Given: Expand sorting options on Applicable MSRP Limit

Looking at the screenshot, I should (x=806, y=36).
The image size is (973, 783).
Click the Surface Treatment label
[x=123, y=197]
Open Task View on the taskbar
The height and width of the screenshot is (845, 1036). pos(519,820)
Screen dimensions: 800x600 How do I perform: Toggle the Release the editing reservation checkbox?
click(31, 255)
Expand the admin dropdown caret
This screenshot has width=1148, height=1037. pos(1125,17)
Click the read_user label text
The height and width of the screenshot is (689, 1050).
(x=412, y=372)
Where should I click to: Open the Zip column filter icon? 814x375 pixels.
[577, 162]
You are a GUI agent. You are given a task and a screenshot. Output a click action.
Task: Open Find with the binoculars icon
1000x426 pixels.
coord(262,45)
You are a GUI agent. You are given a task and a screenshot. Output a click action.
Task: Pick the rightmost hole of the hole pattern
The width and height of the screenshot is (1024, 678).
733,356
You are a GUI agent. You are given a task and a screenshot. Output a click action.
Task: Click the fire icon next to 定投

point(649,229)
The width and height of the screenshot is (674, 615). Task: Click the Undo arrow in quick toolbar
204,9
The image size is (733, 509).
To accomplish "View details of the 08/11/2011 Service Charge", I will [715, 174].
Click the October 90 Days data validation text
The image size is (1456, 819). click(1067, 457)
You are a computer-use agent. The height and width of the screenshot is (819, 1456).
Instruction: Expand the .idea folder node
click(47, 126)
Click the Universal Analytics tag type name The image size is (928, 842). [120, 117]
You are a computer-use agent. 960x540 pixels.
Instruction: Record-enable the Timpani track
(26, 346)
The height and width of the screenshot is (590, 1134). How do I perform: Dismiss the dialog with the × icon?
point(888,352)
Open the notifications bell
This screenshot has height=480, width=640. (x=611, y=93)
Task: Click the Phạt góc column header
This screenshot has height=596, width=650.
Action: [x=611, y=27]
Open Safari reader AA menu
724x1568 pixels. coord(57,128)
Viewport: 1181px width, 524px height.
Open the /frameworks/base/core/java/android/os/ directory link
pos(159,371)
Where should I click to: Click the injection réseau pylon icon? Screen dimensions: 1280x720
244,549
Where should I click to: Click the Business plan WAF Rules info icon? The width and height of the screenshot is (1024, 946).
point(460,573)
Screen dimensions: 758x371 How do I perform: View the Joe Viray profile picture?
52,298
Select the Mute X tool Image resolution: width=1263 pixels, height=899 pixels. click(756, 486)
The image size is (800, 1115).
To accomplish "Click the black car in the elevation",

——————

▶ **HOW TO COMPLETE THIS TASK**: Provide only the number of lines in the material above that contain the word "computer".

▶ **RESPONSE BELOW**: 2